Records from a pointing dataset:
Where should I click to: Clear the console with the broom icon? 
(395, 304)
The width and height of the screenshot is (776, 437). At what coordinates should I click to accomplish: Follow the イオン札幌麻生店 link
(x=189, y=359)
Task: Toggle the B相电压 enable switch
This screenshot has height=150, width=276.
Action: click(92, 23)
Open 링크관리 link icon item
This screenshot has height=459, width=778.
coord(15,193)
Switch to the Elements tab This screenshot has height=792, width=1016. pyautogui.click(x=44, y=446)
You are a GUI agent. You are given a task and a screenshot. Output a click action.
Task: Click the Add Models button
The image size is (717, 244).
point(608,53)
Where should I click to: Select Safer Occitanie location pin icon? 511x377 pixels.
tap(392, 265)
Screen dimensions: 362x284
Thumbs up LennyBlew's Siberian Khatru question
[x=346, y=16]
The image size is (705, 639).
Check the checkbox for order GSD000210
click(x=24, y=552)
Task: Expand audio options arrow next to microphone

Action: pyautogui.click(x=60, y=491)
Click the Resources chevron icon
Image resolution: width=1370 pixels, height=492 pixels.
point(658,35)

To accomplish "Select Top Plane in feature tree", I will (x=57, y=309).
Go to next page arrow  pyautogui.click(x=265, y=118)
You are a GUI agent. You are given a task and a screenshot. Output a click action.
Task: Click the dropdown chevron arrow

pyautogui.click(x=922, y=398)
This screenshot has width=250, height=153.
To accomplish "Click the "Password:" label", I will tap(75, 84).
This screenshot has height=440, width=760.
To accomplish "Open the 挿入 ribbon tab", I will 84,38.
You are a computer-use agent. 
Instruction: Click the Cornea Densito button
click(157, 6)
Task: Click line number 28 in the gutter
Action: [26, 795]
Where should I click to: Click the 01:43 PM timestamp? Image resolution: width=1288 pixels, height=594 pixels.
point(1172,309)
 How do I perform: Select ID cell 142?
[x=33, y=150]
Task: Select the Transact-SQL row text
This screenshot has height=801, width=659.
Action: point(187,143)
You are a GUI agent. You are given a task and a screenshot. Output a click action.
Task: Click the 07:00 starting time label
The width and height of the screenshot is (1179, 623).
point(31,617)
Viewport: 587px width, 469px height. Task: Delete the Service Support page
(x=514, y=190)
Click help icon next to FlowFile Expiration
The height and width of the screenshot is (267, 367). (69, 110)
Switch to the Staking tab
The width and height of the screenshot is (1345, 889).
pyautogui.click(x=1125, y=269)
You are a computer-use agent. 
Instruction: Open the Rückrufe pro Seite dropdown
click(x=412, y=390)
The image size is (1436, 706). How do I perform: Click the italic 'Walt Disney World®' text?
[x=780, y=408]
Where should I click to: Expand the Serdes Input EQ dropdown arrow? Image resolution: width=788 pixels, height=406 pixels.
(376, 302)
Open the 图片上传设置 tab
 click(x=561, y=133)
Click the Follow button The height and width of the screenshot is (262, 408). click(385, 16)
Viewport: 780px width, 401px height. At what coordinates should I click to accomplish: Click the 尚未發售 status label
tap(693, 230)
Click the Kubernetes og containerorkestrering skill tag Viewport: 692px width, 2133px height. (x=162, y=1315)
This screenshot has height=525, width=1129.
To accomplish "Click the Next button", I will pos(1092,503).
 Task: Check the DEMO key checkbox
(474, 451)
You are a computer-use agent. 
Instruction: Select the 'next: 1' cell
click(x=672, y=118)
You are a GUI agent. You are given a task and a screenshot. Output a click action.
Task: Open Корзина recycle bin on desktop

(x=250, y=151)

**Instruction**:
Please collect every line in the records above that contains the string "cell". Letter case matters.

**Solution to the exercise**:
 How do I perform: Select ID cell 142?
Instruction: Select the 'next: 1' cell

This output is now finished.